Segment Start: Records for processing
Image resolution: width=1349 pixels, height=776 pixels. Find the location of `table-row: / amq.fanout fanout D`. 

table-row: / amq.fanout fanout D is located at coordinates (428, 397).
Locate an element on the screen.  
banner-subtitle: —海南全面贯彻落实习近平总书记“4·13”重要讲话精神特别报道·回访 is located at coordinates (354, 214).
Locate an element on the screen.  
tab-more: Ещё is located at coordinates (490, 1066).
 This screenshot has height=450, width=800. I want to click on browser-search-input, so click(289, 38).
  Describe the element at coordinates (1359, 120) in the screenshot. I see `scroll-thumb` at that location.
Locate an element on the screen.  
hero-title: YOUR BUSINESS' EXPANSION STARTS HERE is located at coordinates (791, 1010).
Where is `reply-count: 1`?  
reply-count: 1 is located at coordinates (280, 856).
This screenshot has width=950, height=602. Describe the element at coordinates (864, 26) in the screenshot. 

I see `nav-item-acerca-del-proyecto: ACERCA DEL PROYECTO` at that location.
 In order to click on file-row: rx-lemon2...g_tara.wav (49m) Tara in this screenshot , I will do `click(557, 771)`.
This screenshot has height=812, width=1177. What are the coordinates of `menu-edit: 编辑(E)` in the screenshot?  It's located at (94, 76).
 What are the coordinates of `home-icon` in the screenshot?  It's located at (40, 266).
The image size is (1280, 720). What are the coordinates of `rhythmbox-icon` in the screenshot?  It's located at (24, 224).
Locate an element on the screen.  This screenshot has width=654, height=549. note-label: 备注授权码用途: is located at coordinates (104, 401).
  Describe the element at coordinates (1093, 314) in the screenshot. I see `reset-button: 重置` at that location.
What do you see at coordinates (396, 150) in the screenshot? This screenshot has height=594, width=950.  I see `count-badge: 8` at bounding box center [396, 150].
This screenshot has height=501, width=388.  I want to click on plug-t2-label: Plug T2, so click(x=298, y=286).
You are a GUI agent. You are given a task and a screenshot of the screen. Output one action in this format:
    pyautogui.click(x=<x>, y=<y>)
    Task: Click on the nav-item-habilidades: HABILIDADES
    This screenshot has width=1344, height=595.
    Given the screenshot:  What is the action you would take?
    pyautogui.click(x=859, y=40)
Segment End: Records for processing
» Exercise directions
Copy all of the material above verbatim.

» Answer for the task
Image resolution: width=1349 pixels, height=776 pixels. Find the location of `table-row: / amq.fanout fanout D`. 

table-row: / amq.fanout fanout D is located at coordinates (428, 397).
Locate an element on the screen.  
banner-subtitle: —海南全面贯彻落实习近平总书记“4·13”重要讲话精神特别报道·回访 is located at coordinates (354, 214).
Locate an element on the screen.  
tab-more: Ещё is located at coordinates (490, 1066).
 This screenshot has height=450, width=800. I want to click on browser-search-input, so click(289, 38).
  Describe the element at coordinates (1359, 120) in the screenshot. I see `scroll-thumb` at that location.
Locate an element on the screen.  
hero-title: YOUR BUSINESS' EXPANSION STARTS HERE is located at coordinates (791, 1010).
Where is `reply-count: 1`?  
reply-count: 1 is located at coordinates (280, 856).
This screenshot has width=950, height=602. Describe the element at coordinates (864, 26) in the screenshot. 

I see `nav-item-acerca-del-proyecto: ACERCA DEL PROYECTO` at that location.
 In order to click on file-row: rx-lemon2...g_tara.wav (49m) Tara in this screenshot , I will do `click(557, 771)`.
This screenshot has height=812, width=1177. What are the coordinates of `menu-edit: 编辑(E)` in the screenshot?  It's located at (94, 76).
 What are the coordinates of `home-icon` in the screenshot?  It's located at (40, 266).
The image size is (1280, 720). What are the coordinates of `rhythmbox-icon` in the screenshot?  It's located at (24, 224).
Locate an element on the screen.  This screenshot has width=654, height=549. note-label: 备注授权码用途: is located at coordinates (104, 401).
  Describe the element at coordinates (1093, 314) in the screenshot. I see `reset-button: 重置` at that location.
What do you see at coordinates (396, 150) in the screenshot? This screenshot has height=594, width=950.  I see `count-badge: 8` at bounding box center [396, 150].
This screenshot has height=501, width=388.  I want to click on plug-t2-label: Plug T2, so click(x=298, y=286).
You are a GUI agent. You are given a task and a screenshot of the screen. Output one action in this format:
    pyautogui.click(x=<x>, y=<y>)
    Task: Click on the nav-item-habilidades: HABILIDADES
    This screenshot has width=1344, height=595.
    Given the screenshot:  What is the action you would take?
    pyautogui.click(x=859, y=40)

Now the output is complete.